DOCUMENT SECTION:
begin
Despite the Swede’s new confidence, it’s entirely possible that he will never return to top form – which, considering there are three seasons remaining on his contract, is a major issue for Washington. In a flat salary cap environment, the Capitals cannot afford for a $9.2 million forward to underperform. Backstrom’s health is therefore a crucial topic to follow this season.
Alex Ovechkin’s Race Against Time
The question has been on the docket for a while: will Alex Ovechkin overtake Wayne Gretzky to become the NHL’s all-time leading goal-scorer? He vaulted Marcel Dionne (731), Brett Hull (741), and Jaromir Jagr (766) in the history books last season, becoming the league’s third-highest scorer with 780 goals.
The 36-year-old has four years left on his contract and must score another 115 goals to surpass Gretzky. That said, it feels like only a matter of time before he overtakes Gordie Howe, who is just 22 tallies up the road.
Unless there are shortened campaigns in the NHL’s future, Ovechkin could play as many as 328 regular-season games before his deal expires, meaning he must score in one-third of his maximum remaining appearances to topple Gretzky. It’s a challenge, but one the Russian can achieve if he scores bucketloads next season. As a result, the Moscow-born forward’s rate of production will remain a major storyline in D.C. for a little while longer.
end
WORK TO DO: What comes next in the article on storylines for the Washington Capitals' season? Write the passage that follows its final sentence about Ovechkin's rate of production.

INFORMATION PROVIDED:
begin
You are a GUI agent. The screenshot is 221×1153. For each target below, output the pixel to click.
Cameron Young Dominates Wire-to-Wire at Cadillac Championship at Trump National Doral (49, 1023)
end
OUTPUT OF THE EXERCISE:
Will Washington’s Netminding Gamble Pay Off?
MacLellan faced a daunting task between the pipes this summer. Vitek Vanecek and Ilya Samsonov, both restricted free agents, were serial underperformers in D.C., with neither staking a definitive claim over the net.
Their mediocre form was a constant source of frustration last season, forcing MacLellan to allocate most of his trade deadline attention to acquiring a netminder. While the 63-year-old failed to source an upgrade midseason, he was ruthless once free agency opened, recruiting Darcy Kuemper and Charlie Lindgren.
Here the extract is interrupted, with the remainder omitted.